Trying some queries, I discovered that I had over 100 messages marked "unread" in the database, in spite of having no unread messages on my phone. I suspect this is due to buggy interactions from other packages I had installed. I needed to start with a clean slate, but `update message set read=1` was giving me the error "Error: no such function: read". Eventually I realized this was referring to a trigger. Unfortunately, SQLite does not give any way to temporarily disable a trigger, so I was forced to manually drop the triggers, run my update statement, and recreate the triggers. This can be done locally and copied back over (will require a reboot), or on the phone after installing the sqlite3 frontend there.

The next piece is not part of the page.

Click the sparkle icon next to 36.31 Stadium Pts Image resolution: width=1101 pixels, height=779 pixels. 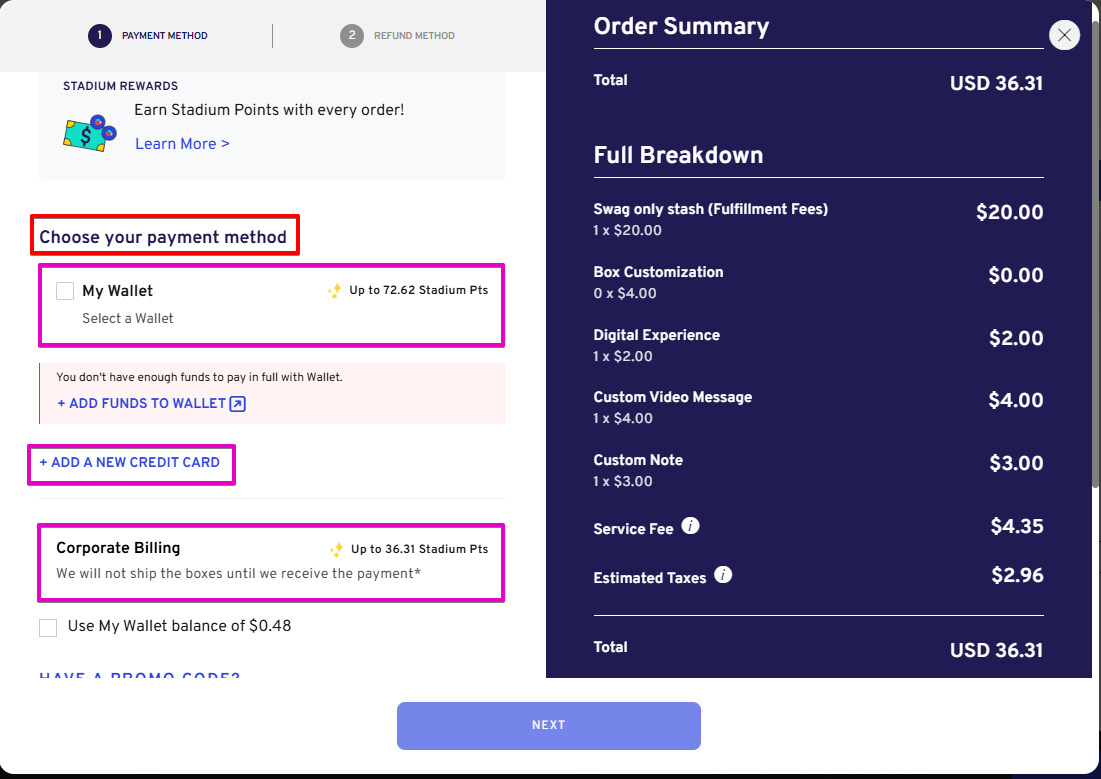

sqlite> drop trigger mark_message_read;
sqlite> drop trigger mark_message_unread;
sqlite> update message set read=1;
sqlite> CREATE TRIGGER mark_message_read AFTER UPDATE ON message WHEN NOT read(old.flags) AND read(new.flags) BEGIN UPDATE msg_group SET unread_count = (SELECT unread_count FROM msg_group WHERE ROWID = new.group_id) - 1 WHERE ROWID = new.group_id; END;
sqlite> CREATE TRIGGER mark_message_unread AFTER UPDATE ON message WHEN read(old.flags) AND NOT read(new.flags) BEGIN UPDATE msg_group SET unread_count = (SELECT unread_count FROM msg_group WHERE ROWID = new.group_id) + 1 WHERE ROWID = new.group_id; END;

With the table up to date, the next step was simple:

while true;
  do ssh mobile@10.0.0.2 sqlite3 "Library/SMS/sms.db 'select text from message where read=0;'";
  sleep 3s;
done;

This BASH command assumes that your SSH key is already trusted by the mobile user on the phone. After asking a friend to send me a test text, I was happy to see the text message output. The next step was to find the name of the sender. I found the contact database at '/var/mobile/Library/AddressBook/AddressBook.sqlitedb'.

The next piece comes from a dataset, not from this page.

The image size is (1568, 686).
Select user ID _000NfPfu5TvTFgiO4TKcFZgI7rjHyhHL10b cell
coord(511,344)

The database structure took me a lot of puzzling. Contact numbers are stored in a table separate from contact name information. Most painfully, SMS sender addresses are prepended with a plus sign in the message table; It took me some time to realize why I was getting zero results when joining the contact table. Also worth noting is that message.flags is set to 2 for received messages.

SELECT contact.first, contact.last, message.text
  FROM message LEFT JOIN (
    SELECT ABMultiValue.value,ABPerson.first,ABPerson.last
      FROM ABPerson JOIN ABMultiValue
      ON ABmultiValue.record_id=ABPerson.ROWID ) contact
    ON contact.value=SUBSTR(message.address,2,LENGTH(message.address) )
    where message.read=0 AND message.flags=2;

All that remained was to wrap the text message into a pretty NotifyOSD notification.

#!/bin/bash

while true;
  do query=`ssh mobile@10.0.0.2 \
           "sqlite3 /var/mobile/Library/SMS/sms.db '
            ATTACH DATABASE \"/var/mobile/Library/AddressBook/AddressBook.sqlitedb\" AS sms;
            SELECT contact.first, contact.last, message.text
              FROM message LEFT JOIN ( 
                SELECT ABMultiValue.value,ABPerson.first,ABPerson.last 
                  FROM ABPerson JOIN ABMultiValue 
                  ON ABmultiValue.record_id=ABPerson.ROWID ) contact 
                ON contact.value=SUBSTR(message.address,2,LENGTH(message.address) ) 
                where message.read=0 AND message.flags=2;
             ;'"`
    if [ -n "$query" ]
    then
    IFS=$'\n'
    for line in $query
      do
        record=(`echo $line | tr "|" "\n"`)
        echo "${record[0]} ${record[1]} said '${record[2]}'"
        python -c "import pynotify; notification = pynotify.Notification('${record[0]} ${record[1]}','${record[2]}', '/home/dylan/scripts/images/sms.png'); notification.show();";
    done;
    unset query;
    fi;
  sleep 10s;
done;

The weak point here is that the script depends on knowing the LAN address of the phone, which is likely to change as you move on and off of the network. The script is also vulnerable to injection attacks. It also doesn't handle multiple unread messages or images. But it's a start.